Activity — Nothing may be changed. Give the entries below again exactly.

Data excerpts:
□ □ □ □ □ □ □
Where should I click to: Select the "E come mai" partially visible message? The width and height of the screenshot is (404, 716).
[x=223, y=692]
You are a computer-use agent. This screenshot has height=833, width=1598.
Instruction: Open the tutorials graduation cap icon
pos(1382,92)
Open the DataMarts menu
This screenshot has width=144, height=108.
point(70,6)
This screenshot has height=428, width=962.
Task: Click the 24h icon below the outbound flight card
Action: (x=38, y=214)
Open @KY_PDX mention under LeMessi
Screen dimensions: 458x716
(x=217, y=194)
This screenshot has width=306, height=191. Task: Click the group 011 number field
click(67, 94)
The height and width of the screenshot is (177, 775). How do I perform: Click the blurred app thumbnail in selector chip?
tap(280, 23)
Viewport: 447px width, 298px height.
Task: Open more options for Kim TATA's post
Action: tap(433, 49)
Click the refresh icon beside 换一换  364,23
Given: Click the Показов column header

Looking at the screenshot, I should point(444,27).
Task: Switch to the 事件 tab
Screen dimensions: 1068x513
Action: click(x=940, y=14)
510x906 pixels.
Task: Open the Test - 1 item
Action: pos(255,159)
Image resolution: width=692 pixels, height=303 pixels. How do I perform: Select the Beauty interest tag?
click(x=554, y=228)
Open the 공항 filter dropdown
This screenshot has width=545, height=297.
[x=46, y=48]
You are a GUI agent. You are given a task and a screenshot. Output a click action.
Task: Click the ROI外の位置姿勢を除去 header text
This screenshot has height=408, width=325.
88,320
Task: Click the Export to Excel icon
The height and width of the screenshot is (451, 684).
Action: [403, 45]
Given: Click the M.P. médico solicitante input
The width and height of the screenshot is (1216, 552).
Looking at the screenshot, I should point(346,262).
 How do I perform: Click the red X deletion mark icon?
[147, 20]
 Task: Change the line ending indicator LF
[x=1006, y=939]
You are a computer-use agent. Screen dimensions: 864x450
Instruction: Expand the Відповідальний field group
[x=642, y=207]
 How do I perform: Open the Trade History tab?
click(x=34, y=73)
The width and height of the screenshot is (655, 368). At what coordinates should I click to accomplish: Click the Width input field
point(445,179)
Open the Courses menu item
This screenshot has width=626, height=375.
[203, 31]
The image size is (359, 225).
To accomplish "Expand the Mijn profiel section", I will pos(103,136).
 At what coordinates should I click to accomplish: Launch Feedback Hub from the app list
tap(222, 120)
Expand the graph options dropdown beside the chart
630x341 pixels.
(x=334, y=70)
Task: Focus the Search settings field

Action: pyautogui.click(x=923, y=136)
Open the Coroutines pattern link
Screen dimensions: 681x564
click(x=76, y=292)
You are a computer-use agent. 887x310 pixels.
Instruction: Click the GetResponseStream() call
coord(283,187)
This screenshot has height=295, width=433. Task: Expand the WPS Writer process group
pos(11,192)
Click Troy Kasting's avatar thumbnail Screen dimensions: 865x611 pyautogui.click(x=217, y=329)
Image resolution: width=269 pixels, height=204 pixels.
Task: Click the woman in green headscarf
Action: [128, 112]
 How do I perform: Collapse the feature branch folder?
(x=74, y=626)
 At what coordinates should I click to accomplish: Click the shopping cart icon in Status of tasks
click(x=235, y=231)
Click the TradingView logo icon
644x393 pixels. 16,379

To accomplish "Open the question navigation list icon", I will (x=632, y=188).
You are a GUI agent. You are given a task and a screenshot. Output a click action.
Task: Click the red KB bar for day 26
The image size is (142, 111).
□ □ □ □ □ □ □
Answer —
Where should I click to: Select the "E come mai" partially visible message? The width and height of the screenshot is (404, 716).
[x=223, y=692]
You are a computer-use agent. This screenshot has height=833, width=1598.
Instruction: Open the tutorials graduation cap icon
pos(1382,92)
Open the DataMarts menu
This screenshot has width=144, height=108.
point(70,6)
This screenshot has height=428, width=962.
Task: Click the 24h icon below the outbound flight card
Action: (x=38, y=214)
Open @KY_PDX mention under LeMessi
Screen dimensions: 458x716
(x=217, y=194)
This screenshot has width=306, height=191. Task: Click the group 011 number field
click(67, 94)
The height and width of the screenshot is (177, 775). How do I perform: Click the blurred app thumbnail in selector chip?
tap(280, 23)
Viewport: 447px width, 298px height.
Task: Open more options for Kim TATA's post
Action: tap(433, 49)
Click the refresh icon beside 换一换  364,23
Given: Click the Показов column header

Looking at the screenshot, I should point(444,27).
Task: Switch to the 事件 tab
Screen dimensions: 1068x513
Action: click(x=940, y=14)
510x906 pixels.
Task: Open the Test - 1 item
Action: pos(255,159)
Image resolution: width=692 pixels, height=303 pixels. How do I perform: Select the Beauty interest tag?
click(x=554, y=228)
Open the 공항 filter dropdown
This screenshot has width=545, height=297.
[x=46, y=48]
You are a GUI agent. You are given a task and a screenshot. Output a click action.
Task: Click the ROI外の位置姿勢を除去 header text
This screenshot has height=408, width=325.
88,320
Task: Click the Export to Excel icon
The height and width of the screenshot is (451, 684).
Action: [403, 45]
Given: Click the M.P. médico solicitante input
The width and height of the screenshot is (1216, 552).
Looking at the screenshot, I should point(346,262).
 How do I perform: Click the red X deletion mark icon?
[147, 20]
 Task: Change the line ending indicator LF
[x=1006, y=939]
You are a computer-use agent. Screen dimensions: 864x450
Instruction: Expand the Відповідальний field group
[x=642, y=207]
 How do I perform: Open the Trade History tab?
click(x=34, y=73)
The width and height of the screenshot is (655, 368). At what coordinates should I click to accomplish: Click the Width input field
point(445,179)
Open the Courses menu item
This screenshot has width=626, height=375.
[203, 31]
The image size is (359, 225).
To accomplish "Expand the Mijn profiel section", I will pos(103,136).
 At what coordinates should I click to accomplish: Launch Feedback Hub from the app list
tap(222, 120)
Expand the graph options dropdown beside the chart
630x341 pixels.
(x=334, y=70)
Task: Focus the Search settings field

Action: pyautogui.click(x=923, y=136)
Open the Coroutines pattern link
Screen dimensions: 681x564
click(x=76, y=292)
You are a computer-use agent. 887x310 pixels.
Instruction: Click the GetResponseStream() call
coord(283,187)
This screenshot has height=295, width=433. Task: Expand the WPS Writer process group
pos(11,192)
Click Troy Kasting's avatar thumbnail Screen dimensions: 865x611 pyautogui.click(x=217, y=329)
Image resolution: width=269 pixels, height=204 pixels.
Task: Click the woman in green headscarf
Action: [128, 112]
 How do I perform: Collapse the feature branch folder?
(x=74, y=626)
 At what coordinates should I click to accomplish: Click the shopping cart icon in Status of tasks
click(x=235, y=231)
Click the TradingView logo icon
644x393 pixels. 16,379

To accomplish "Open the question navigation list icon", I will (x=632, y=188).
You are a GUI agent. You are given a task and a screenshot. Output a click action.
Task: Click the red KB bar for day 26
The image size is (142, 111).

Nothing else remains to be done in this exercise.